Extending Pose Estimation Model for 3D Objects: Customization and Challenges

manojs8473 opened this issue 9 months ago · comments

Hello!

First of all, thank you for delivering this incredible work! I've had fantastic results using this approach for human body pose estimation.

I'm interested in customizing the current model to estimate the 3D points of objects like a baseball bat or tennis racket in addition to the 3D points of the human body, which the model already does successfully. I have a few questions and doubts regarding this task:

Customizing Skeleton Hierarchy: Is it possible to customize the current skeleton hierarchy and add new bones or edges to represent the bat or racket? I assume this would be necessary to include these objects in the pose estimation.

Architectural Changes: What sort of changes will be required in the architecture of the model to accommodate the estimation of 3D points for objects? Are there any specific layers or components that need to be modified or added?

Training Data Volume: Could you provide insights into the volume of data that the model would require for training to achieve good accuracy in estimating the 3D points of both the human body and objects like baseball bats and tennis rackets?

Your comments and suggestions on how to approach this customization would be immensely appreciated. Thank you!

István Sárándi · Answer 1 · Thu Oct 12 2023 18:18:46 GMT+0800 (China Standard Time)

Human-object interaction reconstruction is an already existing direction of research and you might find some relevant approaches there.

But a simple thing could be to define a few object keypoints and train them together.

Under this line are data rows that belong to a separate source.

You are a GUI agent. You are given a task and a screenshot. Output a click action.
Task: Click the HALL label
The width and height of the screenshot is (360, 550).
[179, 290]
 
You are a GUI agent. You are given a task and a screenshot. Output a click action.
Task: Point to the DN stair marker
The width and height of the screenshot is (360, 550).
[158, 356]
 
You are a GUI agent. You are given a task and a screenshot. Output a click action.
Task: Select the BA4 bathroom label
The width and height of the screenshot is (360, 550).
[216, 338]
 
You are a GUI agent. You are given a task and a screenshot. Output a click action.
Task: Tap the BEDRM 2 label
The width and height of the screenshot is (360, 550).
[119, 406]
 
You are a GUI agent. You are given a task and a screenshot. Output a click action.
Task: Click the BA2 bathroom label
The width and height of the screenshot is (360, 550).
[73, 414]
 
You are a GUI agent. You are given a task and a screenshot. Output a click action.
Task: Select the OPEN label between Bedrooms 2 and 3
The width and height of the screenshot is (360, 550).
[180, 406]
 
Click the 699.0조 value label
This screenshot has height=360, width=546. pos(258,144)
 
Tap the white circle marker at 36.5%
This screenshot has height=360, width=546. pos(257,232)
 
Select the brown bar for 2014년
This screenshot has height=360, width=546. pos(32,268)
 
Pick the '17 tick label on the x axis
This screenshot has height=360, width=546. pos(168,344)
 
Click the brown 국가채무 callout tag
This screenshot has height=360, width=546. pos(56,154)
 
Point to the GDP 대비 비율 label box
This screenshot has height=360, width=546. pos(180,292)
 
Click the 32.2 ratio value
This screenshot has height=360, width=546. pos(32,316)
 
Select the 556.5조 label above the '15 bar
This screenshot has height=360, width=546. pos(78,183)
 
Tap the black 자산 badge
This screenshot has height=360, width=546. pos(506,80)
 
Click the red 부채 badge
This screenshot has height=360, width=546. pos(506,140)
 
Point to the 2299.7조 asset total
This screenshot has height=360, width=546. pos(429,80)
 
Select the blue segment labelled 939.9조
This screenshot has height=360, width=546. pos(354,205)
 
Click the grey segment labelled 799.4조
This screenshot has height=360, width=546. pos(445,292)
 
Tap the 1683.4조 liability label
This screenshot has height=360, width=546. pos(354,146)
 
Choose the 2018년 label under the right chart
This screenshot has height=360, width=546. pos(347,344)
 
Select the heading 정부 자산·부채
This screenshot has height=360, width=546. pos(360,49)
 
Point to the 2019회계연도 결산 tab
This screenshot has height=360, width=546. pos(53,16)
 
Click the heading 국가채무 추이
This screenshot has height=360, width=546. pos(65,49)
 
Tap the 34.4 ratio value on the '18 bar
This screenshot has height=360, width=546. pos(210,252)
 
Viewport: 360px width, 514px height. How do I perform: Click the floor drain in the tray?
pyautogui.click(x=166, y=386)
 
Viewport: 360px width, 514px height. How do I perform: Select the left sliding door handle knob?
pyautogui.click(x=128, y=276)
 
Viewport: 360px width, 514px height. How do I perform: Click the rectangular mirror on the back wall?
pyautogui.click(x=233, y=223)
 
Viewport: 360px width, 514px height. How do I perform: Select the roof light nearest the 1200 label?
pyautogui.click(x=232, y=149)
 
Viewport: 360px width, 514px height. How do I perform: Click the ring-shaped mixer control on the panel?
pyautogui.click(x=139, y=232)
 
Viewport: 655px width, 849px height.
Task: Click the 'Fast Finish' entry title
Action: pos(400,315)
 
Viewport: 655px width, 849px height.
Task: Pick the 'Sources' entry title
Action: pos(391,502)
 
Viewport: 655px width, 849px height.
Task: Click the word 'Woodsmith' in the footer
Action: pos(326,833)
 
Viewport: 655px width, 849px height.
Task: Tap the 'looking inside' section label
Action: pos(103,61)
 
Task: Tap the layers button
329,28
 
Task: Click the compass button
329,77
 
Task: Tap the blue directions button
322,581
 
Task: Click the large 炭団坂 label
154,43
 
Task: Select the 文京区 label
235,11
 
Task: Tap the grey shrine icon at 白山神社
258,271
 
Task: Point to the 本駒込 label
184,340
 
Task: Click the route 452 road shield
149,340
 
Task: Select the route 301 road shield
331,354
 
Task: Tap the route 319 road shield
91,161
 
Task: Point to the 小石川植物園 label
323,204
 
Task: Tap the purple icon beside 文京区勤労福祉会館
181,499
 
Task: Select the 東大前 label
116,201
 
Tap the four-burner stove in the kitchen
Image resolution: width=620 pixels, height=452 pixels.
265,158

Generally in human pose estimation, it's assumed that the keypoints are always present, which may not be the case with an object. For this the architecture wouldn't change much, only the last 1x1 conv layer would need to output more heatmaps.

It's hard to predict the necessary training data volume, but if the baseball/tennis training and test data is sufficiently similar, it's probably not too much, if it's finetuned from the backbone pretrained on the large human dataset combination.